Less than a year later saw GTAT filing for bankruptcy, most of the Mesa employees being laid off, and the Mesa facility being “repurposed,” though for what no one yet knows.  And iPhone screens are… still made of glass.

Broken iphone with shattered glass screen

What went wrong?

The story GTAT spun in its bankruptcy filings was of its woeful role as an ill-fated underdog dominated by Apple the Bossy Behemoth.  According to GTAT, Apple had its way with GTAT by saying hurtsome things to it like, “Put on your big boy pants.”  The result was a one-sided agreement that heavily favored Apple and put all of the business risks on GTAT.

For the sake of learning from others’ misfortune, however, our takeaway is different.

We think that there were two big legal issues with the Apple-GTAT agreement.  The first, which we will discuss in this post, has to do with the problematic nature of development contracts, and of negotiating development and production contracts simultaneously.

In the supply chain context, a “development contract” is a contract to develop a new product, or to develop an existing product using new technology.  The potential problems are legion.  The product might not work, or might not work at the expected cost structure or time schedule.  Even if it does work, the market might not accept the new product.  Or the new product might be beaten out in the market by somebody else’s new product.  None of this can be predicted at the outset.
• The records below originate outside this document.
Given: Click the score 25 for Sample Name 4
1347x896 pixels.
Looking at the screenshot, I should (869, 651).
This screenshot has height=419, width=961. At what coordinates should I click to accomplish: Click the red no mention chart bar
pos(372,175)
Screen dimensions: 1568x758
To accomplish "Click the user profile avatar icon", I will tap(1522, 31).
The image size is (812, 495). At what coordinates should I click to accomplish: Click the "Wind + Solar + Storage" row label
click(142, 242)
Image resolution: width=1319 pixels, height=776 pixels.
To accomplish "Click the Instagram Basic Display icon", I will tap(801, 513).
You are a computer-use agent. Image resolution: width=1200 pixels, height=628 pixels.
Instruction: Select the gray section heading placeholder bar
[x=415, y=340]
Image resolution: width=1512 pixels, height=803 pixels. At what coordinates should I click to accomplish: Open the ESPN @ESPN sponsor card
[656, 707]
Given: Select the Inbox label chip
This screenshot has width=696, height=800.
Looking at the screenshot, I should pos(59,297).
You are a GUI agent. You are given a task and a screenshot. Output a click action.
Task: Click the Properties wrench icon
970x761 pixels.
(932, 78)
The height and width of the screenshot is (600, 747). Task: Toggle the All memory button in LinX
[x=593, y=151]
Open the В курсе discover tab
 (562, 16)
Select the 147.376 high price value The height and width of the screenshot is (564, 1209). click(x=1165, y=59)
Therefore, tying a full-scale, production-level supply chain agreement to the success of a development project –which is what Apple and GTAT did – can be hazardous.  The Apple/GTAT supply agreement not only presumed that Apple and GTAT would successfully develop a new product at their anticipated cost structure and by a certain date, but they also bet over $500M in production-level orders on it.

Risk Sign

Of course, some bets make sense.  We’re comfortable betting that the sun will come up tomorrow.  We’re not comfortable betting that two suns are coming up tomorrow, one in the shape of Chuck Norris’s beard and one looking like Grover from Sesame Street.  So how big was the Apple/GTAT bet?

Here are some fun facts:

  1. GTAT never made sapphire in commercial quantities before.  Its involvement in the sapphire market was as a manufacturer of sapphire furnaces.  Apple knew this, and originally, the deal between the parties was for Apple to buy furnaces from GTAT, not the sapphire itself.  Somehow, the terms morphed.
  2. Sapphire “boules” of the size contemplated by the Apple/GTAT agreement (262 kg) have never been made before by anybody in commercial quantities.  A sapphire “boule,” by the way, is the unit that manufactured sapphire comes in.  It looks something like a sapphire log.
  3. GTAT was supposed to make the new product in a facility that had not been tested, with new and inexperienced employees.

For a development contract to work, risks and rewards must be carefully examined.  Optimally, production terms and conditions should not be finalized until both parties know the technical parameters of the product, what it costs to make, and what the market is likely to be.  If parties insist on negotiating production terms before development is complete, the production contract should reserve the right to renegotiate price, timing, and warranty and indemnification terms.  Development contracts are like a first date:  At this point in the relationship, no sane person would negotiate marriage terms.